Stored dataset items
---*---

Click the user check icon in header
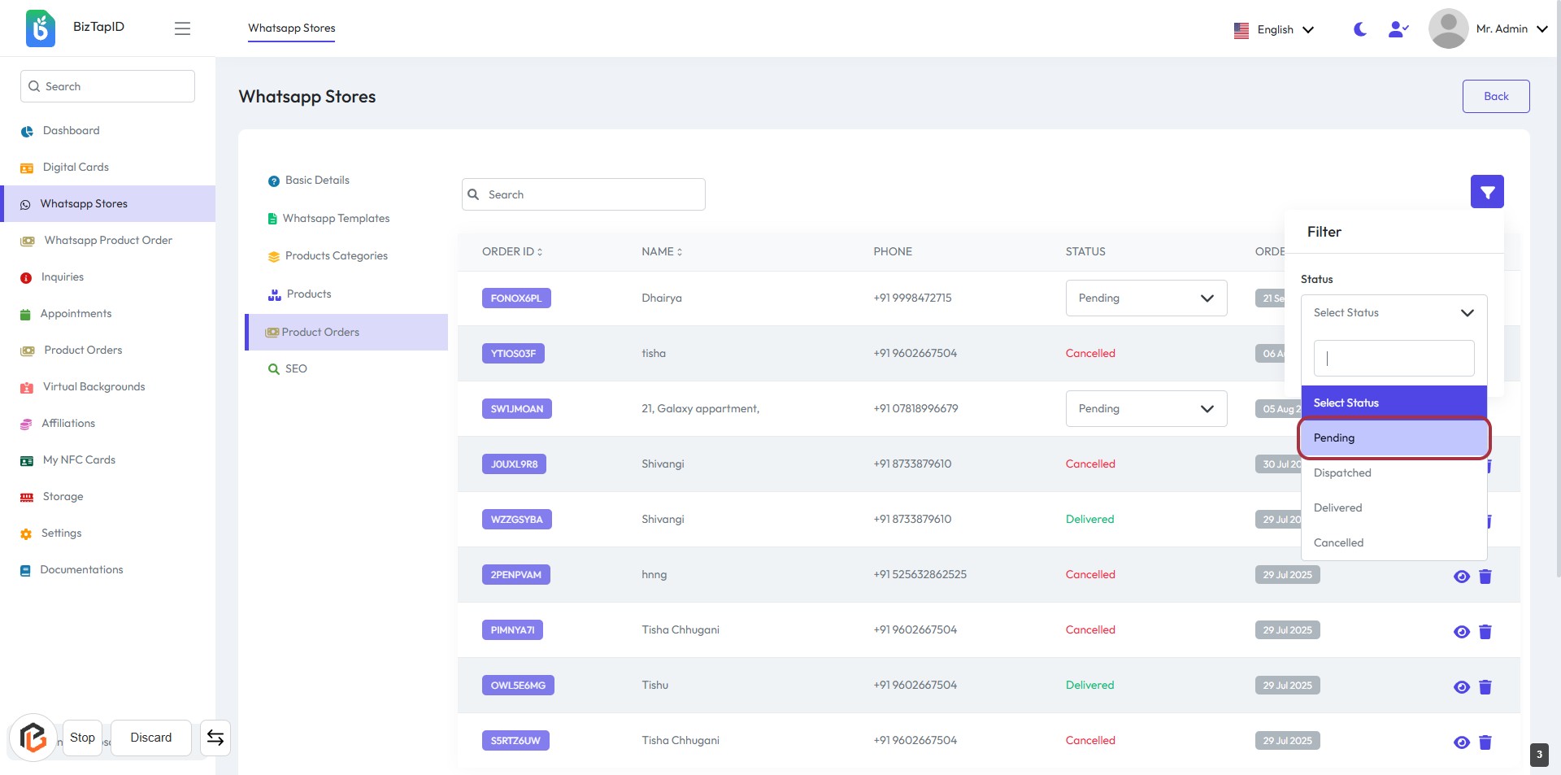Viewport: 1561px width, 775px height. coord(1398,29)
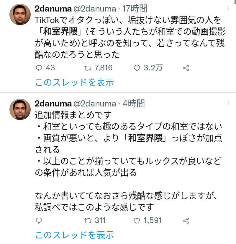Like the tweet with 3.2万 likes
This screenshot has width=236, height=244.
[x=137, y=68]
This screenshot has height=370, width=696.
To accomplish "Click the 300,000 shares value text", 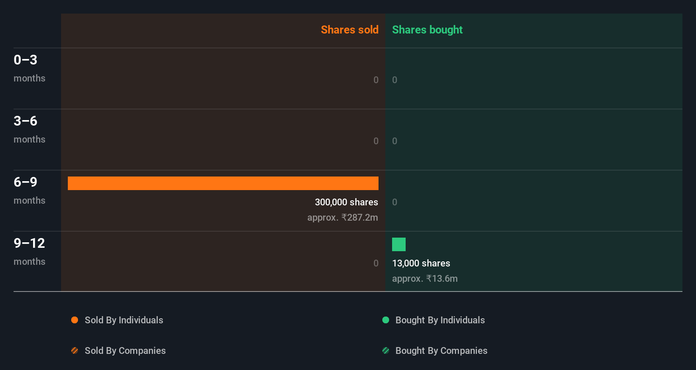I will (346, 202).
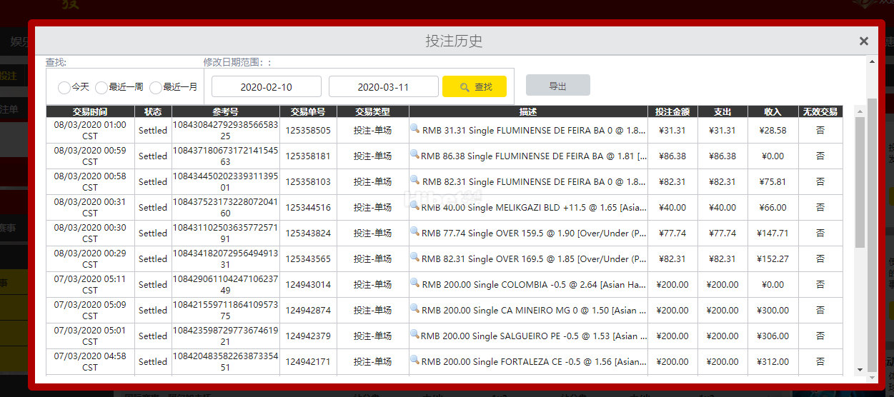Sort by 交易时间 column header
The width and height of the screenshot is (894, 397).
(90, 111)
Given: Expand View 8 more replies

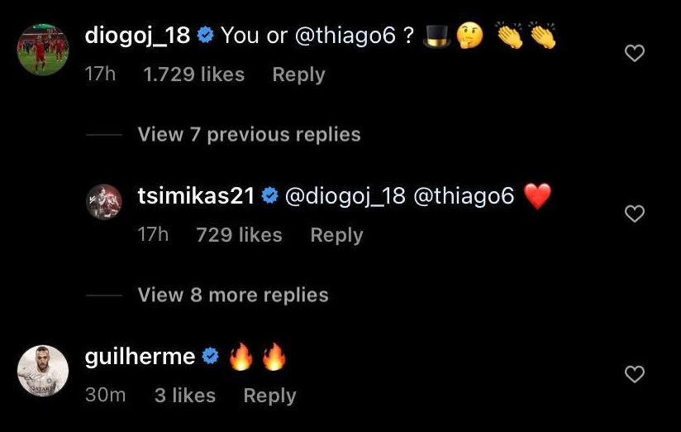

---*---

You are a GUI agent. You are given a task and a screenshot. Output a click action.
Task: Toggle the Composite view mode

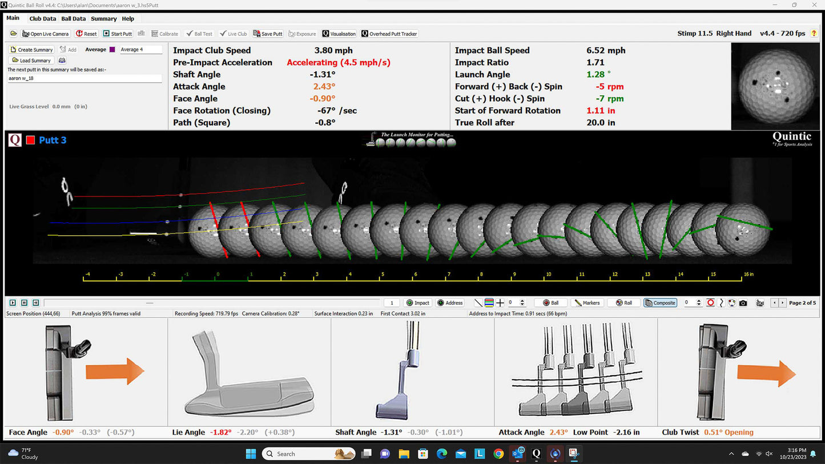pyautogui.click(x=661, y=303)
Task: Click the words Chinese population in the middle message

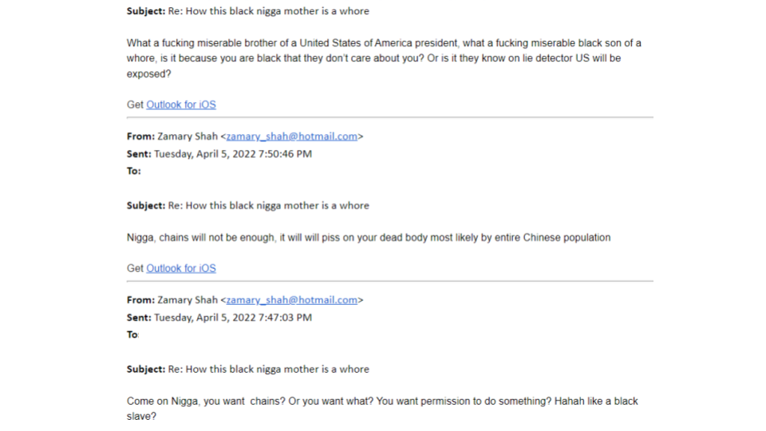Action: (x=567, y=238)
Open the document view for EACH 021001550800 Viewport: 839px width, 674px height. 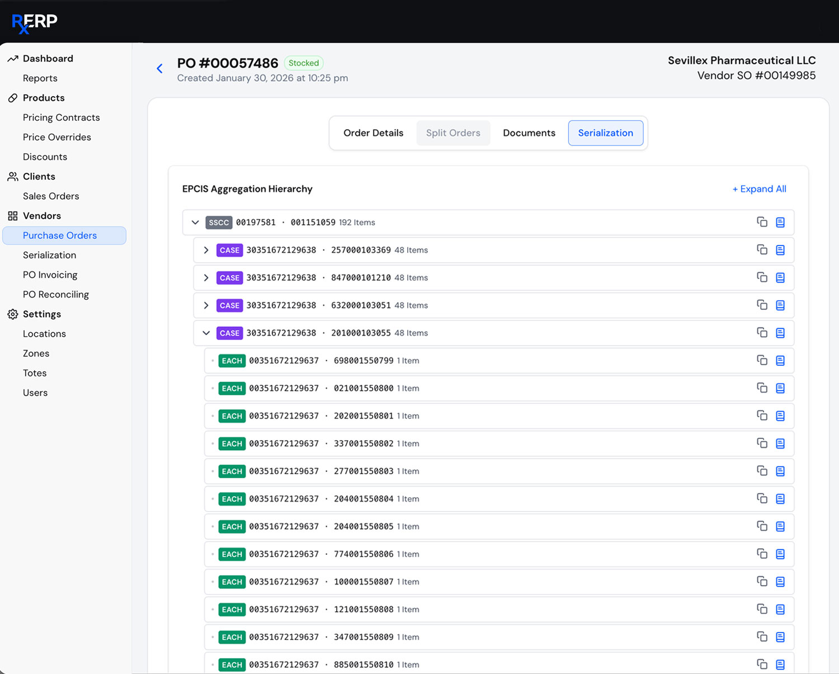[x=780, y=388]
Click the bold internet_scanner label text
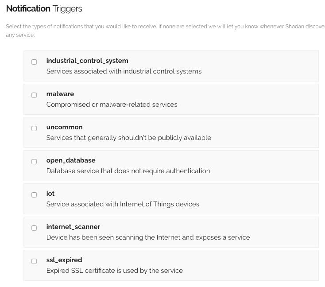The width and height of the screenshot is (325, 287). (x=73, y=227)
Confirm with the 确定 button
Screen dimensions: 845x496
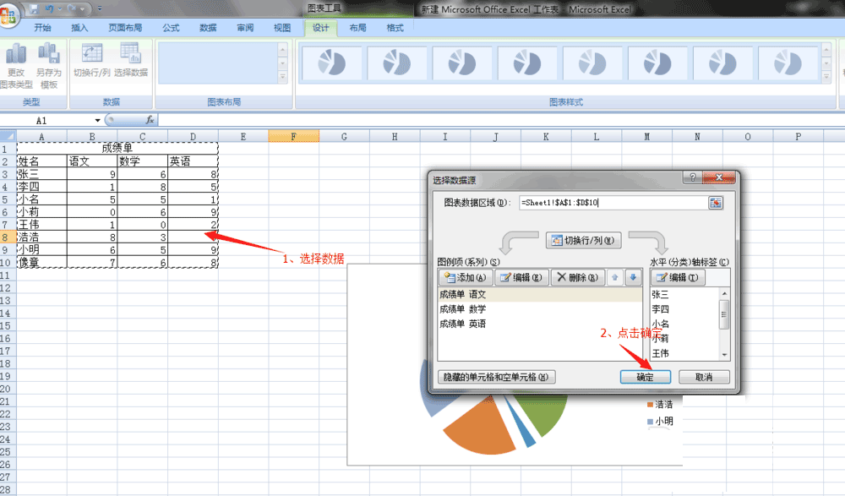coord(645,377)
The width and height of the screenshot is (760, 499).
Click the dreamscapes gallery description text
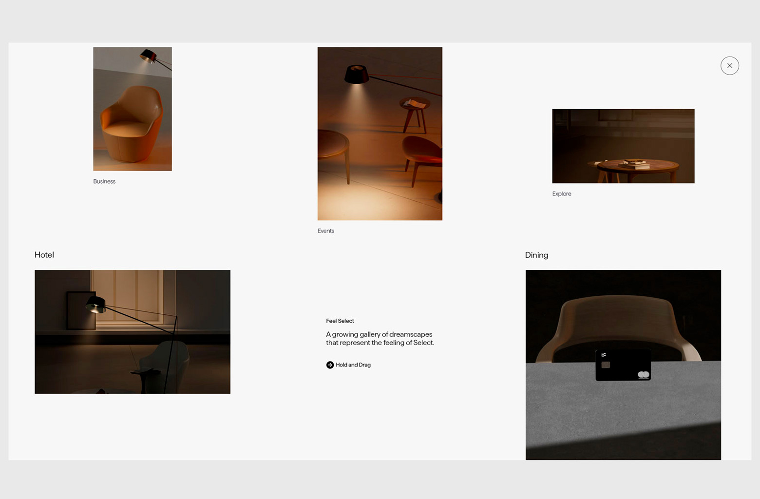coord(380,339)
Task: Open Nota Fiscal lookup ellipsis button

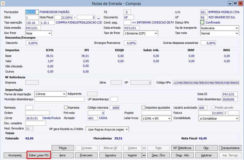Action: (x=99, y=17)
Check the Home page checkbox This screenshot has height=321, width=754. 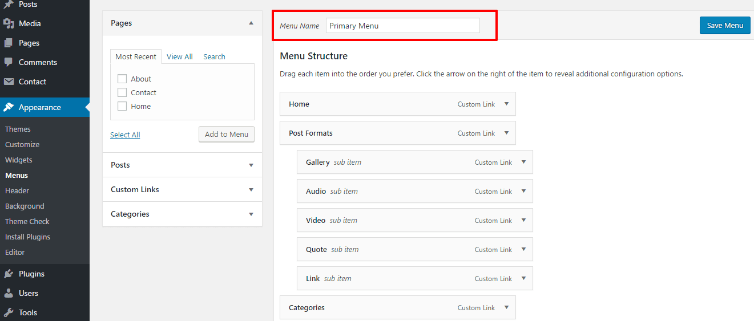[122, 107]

---*---

• Activity:
Find the line with "Click the bold internet_scanner label text" in the data above, and from there retype each line exactly through the line with "The width and height of the screenshot is (760, 499).", skipping the pictures along the way.

• Finished task:
Click the bold internet_scanner label text
The width and height of the screenshot is (325, 287). (x=73, y=227)
Confirm with the 确定 button
Screen dimensions: 845x496
coord(645,377)
The width and height of the screenshot is (760, 499).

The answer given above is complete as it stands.